Lucrèce Borgia aimé par Savannah Macé

Choix audacieux et pertinent que de choisir la sulfureuse Béatrice Dalle, actrice borderline, mordue des atmosphères sensuelles et tourmentées, pour incarner Lucrèce Borgia, de Victor Hugo. Partis pris osé du metteur en scène David Bobée qui initie l’actrice à ses premiers pas sur une scène de Théâtre. Un défi emporté haut la main par ce monstre féminin qui puise à merveille dans la noirceur et le charisme de Béatrice Dalle. Le metteur en scène nous présente un spectacle plein de panache, de vie et d’impulsivité.

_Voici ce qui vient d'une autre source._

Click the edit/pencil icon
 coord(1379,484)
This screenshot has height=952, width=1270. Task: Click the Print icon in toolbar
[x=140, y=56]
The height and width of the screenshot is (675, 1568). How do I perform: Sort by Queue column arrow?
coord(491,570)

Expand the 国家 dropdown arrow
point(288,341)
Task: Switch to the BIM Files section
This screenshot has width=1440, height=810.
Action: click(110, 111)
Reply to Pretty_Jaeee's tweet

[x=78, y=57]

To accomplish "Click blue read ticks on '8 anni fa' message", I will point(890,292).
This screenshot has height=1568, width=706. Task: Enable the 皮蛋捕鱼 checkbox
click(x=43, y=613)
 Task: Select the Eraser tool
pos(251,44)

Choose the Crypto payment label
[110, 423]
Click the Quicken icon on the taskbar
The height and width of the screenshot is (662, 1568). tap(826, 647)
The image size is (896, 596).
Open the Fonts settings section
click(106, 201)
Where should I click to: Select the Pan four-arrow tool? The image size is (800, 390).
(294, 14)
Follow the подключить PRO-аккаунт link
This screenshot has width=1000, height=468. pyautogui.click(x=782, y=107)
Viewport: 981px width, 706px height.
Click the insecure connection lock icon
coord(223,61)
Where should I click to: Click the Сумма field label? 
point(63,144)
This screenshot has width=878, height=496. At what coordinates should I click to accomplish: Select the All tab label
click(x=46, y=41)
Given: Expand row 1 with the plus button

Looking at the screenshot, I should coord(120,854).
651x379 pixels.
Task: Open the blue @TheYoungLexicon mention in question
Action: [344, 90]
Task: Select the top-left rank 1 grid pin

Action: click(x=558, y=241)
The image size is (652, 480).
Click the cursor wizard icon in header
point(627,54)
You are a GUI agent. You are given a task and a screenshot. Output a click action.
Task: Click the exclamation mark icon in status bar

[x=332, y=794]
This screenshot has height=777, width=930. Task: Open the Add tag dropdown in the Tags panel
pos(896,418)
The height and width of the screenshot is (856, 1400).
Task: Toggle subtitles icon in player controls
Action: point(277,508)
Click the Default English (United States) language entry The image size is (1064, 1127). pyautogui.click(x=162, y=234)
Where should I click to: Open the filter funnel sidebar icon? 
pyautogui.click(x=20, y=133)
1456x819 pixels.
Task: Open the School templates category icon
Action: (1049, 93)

Lucrèce Borgia est une femme craint dans toute l’Italie. À la simple évocation de son nom, les langues se délient et les corps se rebellent. Les Borgia, cette famille de démons, réputée pour ses crimes, ses empoisonnements et ses incestes. Une famille maudite par les Seigneurs de Venise, qui ont perdu sous ses coups, plusieurs de leurs proches.

Dans Lucrèce Borgia, il est question d’amour, de loyauté et de vengeance. D’une horreur et d’un dégoût assumés mais plus violents lorsqu’ils sortent de l’ombre. D’un amour trompé et biaisé mais non moins sincère. De l’humain dans toute sa complexité. De cette femme, qui en reste une malgré toute la barbarie à laquelle elle est rattachée.
Dans cette mise en scène de David Bobée, il faut se méfier de l’eau qui dort. On observe avec distance et appréhension cette Lucrèce Borgia, pieuvre noire, calme et maitrisé. Cette tête haute pleine de sang-froid, vibrant de passion. Par amour, elle tente de sauver Gennaro, jeune Capitaine de la République de Venise. Un cœur noble et pur qu’elle béni sincèrement alors que lui la maudit et la méprise.
La pièce a eu la chance d’être jouée au Château de Grignan, un cadre exceptionnel, qui donne lieu à une scénographie sublime. La façade du Château, rappelle celle du Palais Borgia, entouré d’eau, surplombée par des estrades mobiles. Un petit Venise est recréé sous nos yeux. L’eau, cet élément organique et hypnotisant est un personnage à part entière. Elle se fait mystère, matière de jeu, de liesse et de violence. Grâce à un brillant travail sur la lumière, des ombres et des reflets miroitants, dansent sur les murs en pierres. L’univers nocturne prédomine, confrontant les tons noirs des vêtements à la chair des corps. L’ambiance vire du rouge sang a des lueurs claires, plus rassurantes en apparence. Des lueurs qui proviennent du Palais de la Princesse Negroni, lieu feint du divertissement et de l’enivrement.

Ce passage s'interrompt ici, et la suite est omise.